By the next day, July 9, the fire had grown 2000 acre thanks to high winds. Two additional roads were closed and campers and residents in Whitney Portal were put on evacuation warnings. Inyo National Forest closed the Whitney Portal and Shepherd Pass Trailheads. That afternoon, Whitney Portal was evacuated. That same evening, the fire was declared 10 percent contained, however, the fire continued to grow in the south and west and fire suppression efforts were focused on the south due to the fire's threats to Whitney Portal. The fire's growth on the western end was limited due to a rock face the fire would hit, quieting the fire due to lack of fuels.

On July 10, the National Recreation Trail was closed from Lone Pine Campground. That evening, thunderstorms provided precipitation to the fire, however the moisture was quickly dried up by warm weather and high winds.

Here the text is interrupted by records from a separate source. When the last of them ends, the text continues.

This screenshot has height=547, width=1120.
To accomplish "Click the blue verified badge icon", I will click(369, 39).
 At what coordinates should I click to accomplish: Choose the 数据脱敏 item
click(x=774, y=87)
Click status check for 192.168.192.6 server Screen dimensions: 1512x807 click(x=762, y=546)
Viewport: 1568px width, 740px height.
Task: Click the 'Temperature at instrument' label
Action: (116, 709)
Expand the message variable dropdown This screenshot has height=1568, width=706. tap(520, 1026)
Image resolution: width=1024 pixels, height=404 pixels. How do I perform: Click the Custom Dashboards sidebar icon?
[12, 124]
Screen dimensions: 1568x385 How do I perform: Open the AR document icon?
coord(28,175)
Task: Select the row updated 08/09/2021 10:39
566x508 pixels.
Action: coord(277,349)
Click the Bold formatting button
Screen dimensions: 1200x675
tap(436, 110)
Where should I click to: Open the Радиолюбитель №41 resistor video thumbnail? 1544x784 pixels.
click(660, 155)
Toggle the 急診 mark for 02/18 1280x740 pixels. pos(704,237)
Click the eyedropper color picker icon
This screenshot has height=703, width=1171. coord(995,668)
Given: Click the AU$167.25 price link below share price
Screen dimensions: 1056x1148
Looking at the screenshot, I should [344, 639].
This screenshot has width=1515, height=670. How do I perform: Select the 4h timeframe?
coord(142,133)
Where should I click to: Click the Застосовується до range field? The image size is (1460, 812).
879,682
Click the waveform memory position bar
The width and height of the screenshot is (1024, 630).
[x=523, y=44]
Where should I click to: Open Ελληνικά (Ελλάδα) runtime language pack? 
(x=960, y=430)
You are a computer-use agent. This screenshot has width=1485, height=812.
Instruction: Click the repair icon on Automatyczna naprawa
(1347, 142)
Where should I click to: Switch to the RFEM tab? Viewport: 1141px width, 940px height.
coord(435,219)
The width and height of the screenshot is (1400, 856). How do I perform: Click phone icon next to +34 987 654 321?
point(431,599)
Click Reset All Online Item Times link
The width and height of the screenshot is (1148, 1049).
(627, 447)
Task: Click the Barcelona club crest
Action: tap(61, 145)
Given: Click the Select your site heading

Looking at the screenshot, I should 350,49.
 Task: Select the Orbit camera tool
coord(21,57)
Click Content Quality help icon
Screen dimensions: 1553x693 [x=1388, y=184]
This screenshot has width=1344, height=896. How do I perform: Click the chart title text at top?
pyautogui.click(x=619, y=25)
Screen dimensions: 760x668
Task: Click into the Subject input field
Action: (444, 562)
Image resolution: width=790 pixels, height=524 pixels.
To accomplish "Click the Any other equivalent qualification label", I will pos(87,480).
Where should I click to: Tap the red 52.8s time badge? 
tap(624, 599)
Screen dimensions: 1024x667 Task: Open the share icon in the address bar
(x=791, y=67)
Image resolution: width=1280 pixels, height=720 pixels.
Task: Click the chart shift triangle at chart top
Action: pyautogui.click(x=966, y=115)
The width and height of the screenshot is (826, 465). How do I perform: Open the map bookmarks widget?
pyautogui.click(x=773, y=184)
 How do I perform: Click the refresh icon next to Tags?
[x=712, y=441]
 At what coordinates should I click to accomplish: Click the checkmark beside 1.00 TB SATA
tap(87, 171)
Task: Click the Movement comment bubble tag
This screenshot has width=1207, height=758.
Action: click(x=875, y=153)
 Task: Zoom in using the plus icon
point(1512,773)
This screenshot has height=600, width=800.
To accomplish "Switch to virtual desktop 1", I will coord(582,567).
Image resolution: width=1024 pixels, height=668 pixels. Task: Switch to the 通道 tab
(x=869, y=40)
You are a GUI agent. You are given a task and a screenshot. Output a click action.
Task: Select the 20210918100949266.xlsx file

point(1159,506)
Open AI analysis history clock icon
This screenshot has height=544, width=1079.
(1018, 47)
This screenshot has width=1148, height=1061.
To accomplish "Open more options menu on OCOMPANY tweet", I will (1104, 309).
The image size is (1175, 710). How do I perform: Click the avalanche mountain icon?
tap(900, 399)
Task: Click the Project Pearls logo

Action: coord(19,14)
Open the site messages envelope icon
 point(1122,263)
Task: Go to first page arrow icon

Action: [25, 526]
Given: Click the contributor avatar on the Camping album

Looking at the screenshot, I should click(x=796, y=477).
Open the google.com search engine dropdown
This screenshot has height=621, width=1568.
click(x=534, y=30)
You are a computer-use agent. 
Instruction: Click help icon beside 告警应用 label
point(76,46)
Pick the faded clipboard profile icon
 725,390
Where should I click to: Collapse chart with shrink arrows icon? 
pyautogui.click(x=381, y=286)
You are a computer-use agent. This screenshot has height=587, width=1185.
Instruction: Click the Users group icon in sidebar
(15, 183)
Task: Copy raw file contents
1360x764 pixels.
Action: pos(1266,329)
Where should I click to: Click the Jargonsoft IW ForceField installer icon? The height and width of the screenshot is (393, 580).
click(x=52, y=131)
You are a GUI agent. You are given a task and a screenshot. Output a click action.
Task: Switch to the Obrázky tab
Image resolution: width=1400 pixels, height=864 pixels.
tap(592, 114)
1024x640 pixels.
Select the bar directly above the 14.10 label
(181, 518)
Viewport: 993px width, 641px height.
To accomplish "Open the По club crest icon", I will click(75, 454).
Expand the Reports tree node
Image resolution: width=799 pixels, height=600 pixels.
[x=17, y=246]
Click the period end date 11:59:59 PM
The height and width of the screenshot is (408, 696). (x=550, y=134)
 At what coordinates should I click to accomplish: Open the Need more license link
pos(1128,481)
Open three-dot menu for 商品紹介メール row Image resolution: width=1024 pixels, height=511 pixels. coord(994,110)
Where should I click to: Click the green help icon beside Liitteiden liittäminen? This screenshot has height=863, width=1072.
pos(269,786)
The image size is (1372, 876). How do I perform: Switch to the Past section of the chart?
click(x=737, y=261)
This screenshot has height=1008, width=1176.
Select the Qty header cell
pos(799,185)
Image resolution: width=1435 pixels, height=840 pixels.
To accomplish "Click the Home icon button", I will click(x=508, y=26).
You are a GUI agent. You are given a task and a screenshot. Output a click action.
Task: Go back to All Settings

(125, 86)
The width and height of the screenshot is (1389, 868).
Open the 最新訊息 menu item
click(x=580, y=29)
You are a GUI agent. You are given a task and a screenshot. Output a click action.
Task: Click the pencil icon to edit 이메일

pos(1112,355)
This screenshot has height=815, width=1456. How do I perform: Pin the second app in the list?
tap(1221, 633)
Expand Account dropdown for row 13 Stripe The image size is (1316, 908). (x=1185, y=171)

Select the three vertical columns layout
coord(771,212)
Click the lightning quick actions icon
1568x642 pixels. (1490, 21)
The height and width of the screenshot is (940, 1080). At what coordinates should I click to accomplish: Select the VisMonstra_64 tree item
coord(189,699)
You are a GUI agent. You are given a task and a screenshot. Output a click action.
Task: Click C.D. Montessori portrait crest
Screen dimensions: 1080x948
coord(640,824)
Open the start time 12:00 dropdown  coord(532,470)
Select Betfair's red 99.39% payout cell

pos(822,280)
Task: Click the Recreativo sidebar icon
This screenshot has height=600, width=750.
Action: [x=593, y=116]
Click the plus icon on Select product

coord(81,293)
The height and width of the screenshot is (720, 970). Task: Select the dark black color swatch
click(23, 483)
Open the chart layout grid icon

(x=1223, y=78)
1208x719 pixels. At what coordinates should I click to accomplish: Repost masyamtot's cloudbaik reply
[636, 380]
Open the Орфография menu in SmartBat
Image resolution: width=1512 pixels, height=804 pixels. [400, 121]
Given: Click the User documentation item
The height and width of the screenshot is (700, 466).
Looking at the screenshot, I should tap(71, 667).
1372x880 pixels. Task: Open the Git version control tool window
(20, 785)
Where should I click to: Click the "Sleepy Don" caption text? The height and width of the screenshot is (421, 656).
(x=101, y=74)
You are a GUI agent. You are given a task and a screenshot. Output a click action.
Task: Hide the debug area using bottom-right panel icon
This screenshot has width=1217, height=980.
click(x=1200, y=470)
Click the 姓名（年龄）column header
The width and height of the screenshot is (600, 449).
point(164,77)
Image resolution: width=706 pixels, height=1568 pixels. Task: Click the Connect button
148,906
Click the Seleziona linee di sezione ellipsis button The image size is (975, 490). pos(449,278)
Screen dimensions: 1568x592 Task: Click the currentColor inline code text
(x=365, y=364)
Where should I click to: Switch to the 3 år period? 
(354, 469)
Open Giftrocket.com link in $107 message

On July 11, evacuation orders were lifted for Whitney Portal and Whitney Portal Road, Mt. Whitney Trailhead and Shepherd Pass Trailhead were reopened. As of July 13, favorable weather improved fire conditions, including monsoonal moisture, decreasing the fire's growth and easing the ability of crew's to control it.

On July 18, the Georges Fire became inactive, with no new smoke or fire activity reported, with the burn area remaining at 2883 acre.

==Effects==

The fire primarily impacted areas in the Inyo National Forest, specifically hiking and campgrounds, including the closure of a portion of the National Recreation Trail. The community of Whitney Portal was evacuated and the main road accessing the community was closed during the fire's height. Two additional trails and roads were closed during the fire.

The Georges Fire burned wintering habitats used by the endangered Sierra Nevada bighorn sheep. The fire has helped clear pinyon and juniper canopy cover. This benefits the sheep, who are preyed upon by mountain lions and other predators who reside in the woodlands.